We have found that James and Mary Ann's youngest daughter, Alice, (Emma's great-great-grandmother) is not present in the census and so it is assumed that she was living in the care of another couple – probably to keep her safe from exposure to dangers from the workshop. We can see that Mary Ann's father, John Yerl, is living with them. Bizarrely he is given the relationship to the head of the household as 'Assistant' when he was actually his father-in-law.
Emma is keen in the TV programme to find out if Alice ever lived with her parents. As we are able to see from looking at the 1871 census on TheGenealogist, by the time that this was taken Alice was now living with her father James and all of her brothers and sisters. James Gretton now seems to have a different "wife" called Helena, with whom he had a further daughter.
Unhappily the research points to Emma's 3 x great-grandfather, James Gretton, eventually ending his days in a workhouse infirmary with his son in attendance. While sad as his end was, Emma' gratified to have discovered that she comes from a line of true Brummies.
"The one thing that I wanted to find within this was that we had solid, authentic roots in this brilliant city that I absolutely love. And James Gretton has given me that."
Emma's Irish line
By talking to her father Emma is surprised to find out that he has discovered, on his maternal line, that his grandmother Margaret Kirwan (Emma's great-great-grandmother) had been born in Ireland to Michael Kirwan and Harriet Fowler. Emma wasn't aware that she had any Irish ancestry on her father's side and so the TV programme sees her head over to Ireland to continue the research.
At the Registry of Deeds in Dublin, Emma uncovers the fact that her 3 x great-grandparents Michael Kirwan's and Harriet Fowler's marriage in 1861 was a mixed denomination marriage. Michael Kirwan was a Catholic, while Harriet Fowler was a Protestant. There was also a difference in the social station of the couple's fathers. Michael Kirwan's father, also named Michael Kirwan, had the occupation of marble mason. Harriet's father, on the other hand, was Richard Fowler who was recorded on the marriage certificate as a gentleman.
"I'm really surprised that someone's a gentleman in my family…not because they're not; all the men in my family are gentlemen! But a gentleman of old times, an esquire…someone who had land."
Research into Emma's 4 x great-grandfather Richard Fowler finds that he was from Dunlavin in County Wicklow. By searching TheGenealogist's Tithe and Landowners collection we can find, in the Griffith's Valuation of Ireland, the father of Richard Fowler. This is Emma's 5 x great-grandfather and in 1790 he was a protestant landholder in Dunlavin. The area was a Protestant enclave at a time of sectarian tension in that country.

•••••

- To be done -
(A) Answer these from the family history excerpt, one answer per line:
(i) Who is living with James and Mary Ann, and how is his relationship to the head of the household recorded?
(ii) In what year did Michael Kirwan and Harriet Fowler marry?
(iii) What was the occupation of Michael Kirwan's father?
(B) Render this sentence from the family history excerpt in Spanish: "Michael Kirwan was a Catholic, while Harriet Fowler was a Protestant."
(C) Transcribe the family history excerpt word for word from "Unhappily the research" to "of true Brummies.".
The records that come next have no connection to the family history excerpt.

•••••

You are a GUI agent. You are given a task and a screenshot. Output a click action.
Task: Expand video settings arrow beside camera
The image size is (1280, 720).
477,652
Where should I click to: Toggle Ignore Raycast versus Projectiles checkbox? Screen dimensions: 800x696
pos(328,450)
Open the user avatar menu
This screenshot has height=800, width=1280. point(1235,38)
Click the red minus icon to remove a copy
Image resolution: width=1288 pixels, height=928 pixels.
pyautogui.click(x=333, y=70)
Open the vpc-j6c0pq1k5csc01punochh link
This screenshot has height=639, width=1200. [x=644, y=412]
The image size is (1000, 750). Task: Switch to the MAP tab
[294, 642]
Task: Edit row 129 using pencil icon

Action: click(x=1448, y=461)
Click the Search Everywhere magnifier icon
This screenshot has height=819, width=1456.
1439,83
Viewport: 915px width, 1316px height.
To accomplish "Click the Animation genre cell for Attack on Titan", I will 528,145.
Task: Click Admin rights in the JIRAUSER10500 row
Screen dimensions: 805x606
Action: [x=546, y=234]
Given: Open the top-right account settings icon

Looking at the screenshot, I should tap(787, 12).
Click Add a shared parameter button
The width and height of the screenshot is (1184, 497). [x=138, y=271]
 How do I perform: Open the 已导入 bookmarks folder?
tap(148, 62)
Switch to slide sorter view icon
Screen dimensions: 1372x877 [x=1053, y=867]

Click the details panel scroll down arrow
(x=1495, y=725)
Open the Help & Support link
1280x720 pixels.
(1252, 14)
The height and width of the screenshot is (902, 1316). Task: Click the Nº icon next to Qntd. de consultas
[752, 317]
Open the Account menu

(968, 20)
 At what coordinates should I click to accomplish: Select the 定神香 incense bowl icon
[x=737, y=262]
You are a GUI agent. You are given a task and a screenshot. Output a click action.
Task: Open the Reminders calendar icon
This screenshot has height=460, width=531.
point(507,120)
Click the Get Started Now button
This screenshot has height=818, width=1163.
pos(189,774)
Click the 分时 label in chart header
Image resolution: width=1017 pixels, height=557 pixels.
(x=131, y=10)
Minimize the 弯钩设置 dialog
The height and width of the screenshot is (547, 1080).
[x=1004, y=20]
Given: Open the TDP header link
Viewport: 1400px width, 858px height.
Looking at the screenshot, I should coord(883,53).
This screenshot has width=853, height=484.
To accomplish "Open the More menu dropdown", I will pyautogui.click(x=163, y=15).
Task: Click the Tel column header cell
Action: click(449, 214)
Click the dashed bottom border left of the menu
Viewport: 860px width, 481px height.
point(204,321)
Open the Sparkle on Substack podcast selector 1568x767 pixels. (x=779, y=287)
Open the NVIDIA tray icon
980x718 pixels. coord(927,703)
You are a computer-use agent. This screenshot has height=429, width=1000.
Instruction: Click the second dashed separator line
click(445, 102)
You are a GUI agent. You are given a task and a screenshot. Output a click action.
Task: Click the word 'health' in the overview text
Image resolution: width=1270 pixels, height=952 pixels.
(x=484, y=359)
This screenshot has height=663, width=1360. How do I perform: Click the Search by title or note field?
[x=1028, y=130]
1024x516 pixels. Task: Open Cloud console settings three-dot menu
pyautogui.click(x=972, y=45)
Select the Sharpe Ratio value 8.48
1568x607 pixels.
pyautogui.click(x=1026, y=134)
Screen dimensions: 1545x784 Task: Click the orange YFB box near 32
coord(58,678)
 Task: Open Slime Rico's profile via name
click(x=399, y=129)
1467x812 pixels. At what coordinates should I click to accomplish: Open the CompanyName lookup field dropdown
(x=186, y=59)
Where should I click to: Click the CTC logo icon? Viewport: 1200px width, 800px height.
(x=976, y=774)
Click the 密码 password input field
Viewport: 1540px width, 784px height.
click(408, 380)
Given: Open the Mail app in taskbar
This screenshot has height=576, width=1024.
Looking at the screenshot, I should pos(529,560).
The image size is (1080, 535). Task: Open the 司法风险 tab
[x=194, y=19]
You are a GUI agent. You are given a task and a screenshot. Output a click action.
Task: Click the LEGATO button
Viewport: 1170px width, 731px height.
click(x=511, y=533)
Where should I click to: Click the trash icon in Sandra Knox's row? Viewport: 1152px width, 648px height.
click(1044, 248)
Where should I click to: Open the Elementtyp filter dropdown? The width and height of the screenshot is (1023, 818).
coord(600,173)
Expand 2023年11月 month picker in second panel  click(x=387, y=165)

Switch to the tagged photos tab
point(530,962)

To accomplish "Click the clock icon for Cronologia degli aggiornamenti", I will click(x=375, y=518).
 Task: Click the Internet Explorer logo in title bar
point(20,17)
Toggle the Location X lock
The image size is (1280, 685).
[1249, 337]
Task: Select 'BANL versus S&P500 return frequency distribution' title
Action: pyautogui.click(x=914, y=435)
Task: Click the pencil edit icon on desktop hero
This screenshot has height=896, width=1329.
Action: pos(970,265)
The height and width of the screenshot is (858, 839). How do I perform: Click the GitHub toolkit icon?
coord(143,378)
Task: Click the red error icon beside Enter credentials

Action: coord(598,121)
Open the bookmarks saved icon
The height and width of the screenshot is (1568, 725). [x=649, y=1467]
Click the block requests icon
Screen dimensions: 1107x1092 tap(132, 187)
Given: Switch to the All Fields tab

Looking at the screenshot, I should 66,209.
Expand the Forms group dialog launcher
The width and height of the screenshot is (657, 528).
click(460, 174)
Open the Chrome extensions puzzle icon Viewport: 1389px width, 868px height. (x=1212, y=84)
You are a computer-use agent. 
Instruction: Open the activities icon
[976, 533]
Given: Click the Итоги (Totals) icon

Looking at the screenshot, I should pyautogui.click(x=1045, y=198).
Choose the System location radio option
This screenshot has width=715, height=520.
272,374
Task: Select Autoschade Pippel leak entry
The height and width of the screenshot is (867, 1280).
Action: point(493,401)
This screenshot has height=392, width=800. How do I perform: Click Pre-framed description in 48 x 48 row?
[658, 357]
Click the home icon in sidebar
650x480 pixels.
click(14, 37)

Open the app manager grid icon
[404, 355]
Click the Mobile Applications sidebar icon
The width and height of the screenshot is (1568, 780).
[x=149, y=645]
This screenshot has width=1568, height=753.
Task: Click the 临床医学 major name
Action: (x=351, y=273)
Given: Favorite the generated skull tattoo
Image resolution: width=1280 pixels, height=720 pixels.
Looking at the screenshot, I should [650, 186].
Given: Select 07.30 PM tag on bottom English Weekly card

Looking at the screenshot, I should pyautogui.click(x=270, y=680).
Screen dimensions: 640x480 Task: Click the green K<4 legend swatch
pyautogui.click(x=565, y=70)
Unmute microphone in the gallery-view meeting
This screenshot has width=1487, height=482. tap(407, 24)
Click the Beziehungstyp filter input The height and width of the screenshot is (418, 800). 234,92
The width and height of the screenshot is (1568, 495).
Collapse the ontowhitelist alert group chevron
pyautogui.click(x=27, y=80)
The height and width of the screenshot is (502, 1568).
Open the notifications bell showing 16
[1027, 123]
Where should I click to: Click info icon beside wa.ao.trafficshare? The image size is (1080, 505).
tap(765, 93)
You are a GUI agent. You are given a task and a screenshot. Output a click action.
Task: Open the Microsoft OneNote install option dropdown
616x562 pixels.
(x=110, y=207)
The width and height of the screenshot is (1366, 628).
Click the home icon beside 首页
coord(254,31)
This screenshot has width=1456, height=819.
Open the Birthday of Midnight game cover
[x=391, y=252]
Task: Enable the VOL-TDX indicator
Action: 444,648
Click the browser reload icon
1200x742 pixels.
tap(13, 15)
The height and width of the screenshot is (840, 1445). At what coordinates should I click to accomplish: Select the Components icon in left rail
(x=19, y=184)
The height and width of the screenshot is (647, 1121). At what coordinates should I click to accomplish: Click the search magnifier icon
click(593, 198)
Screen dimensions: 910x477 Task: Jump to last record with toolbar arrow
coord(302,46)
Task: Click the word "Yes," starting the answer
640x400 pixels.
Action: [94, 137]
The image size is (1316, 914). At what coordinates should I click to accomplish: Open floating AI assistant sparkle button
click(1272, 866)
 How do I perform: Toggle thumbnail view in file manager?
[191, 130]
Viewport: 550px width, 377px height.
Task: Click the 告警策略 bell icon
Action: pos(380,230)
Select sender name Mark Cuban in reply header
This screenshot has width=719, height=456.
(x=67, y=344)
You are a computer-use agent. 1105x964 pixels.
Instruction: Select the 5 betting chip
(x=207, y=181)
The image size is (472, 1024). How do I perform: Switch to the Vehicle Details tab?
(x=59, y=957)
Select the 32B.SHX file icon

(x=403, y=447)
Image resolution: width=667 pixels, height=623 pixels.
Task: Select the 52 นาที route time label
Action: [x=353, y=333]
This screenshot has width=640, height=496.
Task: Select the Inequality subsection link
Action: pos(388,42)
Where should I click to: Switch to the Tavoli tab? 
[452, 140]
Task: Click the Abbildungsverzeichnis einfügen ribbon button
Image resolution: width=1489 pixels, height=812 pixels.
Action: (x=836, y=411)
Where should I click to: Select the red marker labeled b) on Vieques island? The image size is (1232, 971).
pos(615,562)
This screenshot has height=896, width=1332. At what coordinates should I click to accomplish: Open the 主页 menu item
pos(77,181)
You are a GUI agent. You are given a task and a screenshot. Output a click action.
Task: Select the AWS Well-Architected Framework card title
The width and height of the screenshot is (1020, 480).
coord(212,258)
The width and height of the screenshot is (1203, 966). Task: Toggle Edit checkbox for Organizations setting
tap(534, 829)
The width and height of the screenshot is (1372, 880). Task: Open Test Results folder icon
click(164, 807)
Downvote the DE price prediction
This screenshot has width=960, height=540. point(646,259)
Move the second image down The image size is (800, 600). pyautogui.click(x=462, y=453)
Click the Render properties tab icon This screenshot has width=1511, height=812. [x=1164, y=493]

•••••

- The replies -
(A)
(i) Mary Ann's father, John Yerl, recorded as 'Assistant'
(ii) 1861
(iii) Marble mason

(B) Michael Kirwan era católico, mientras que Harriet Fowler era protestante.

(C)
Unhappily the research points to Emma's 3 x great-grandfather, James Gretton, eventually ending his days in a workhouse infirmary with his son in attendance. While sad as his end was, Emma' gratified to have discovered that she comes from a line of true Brummies.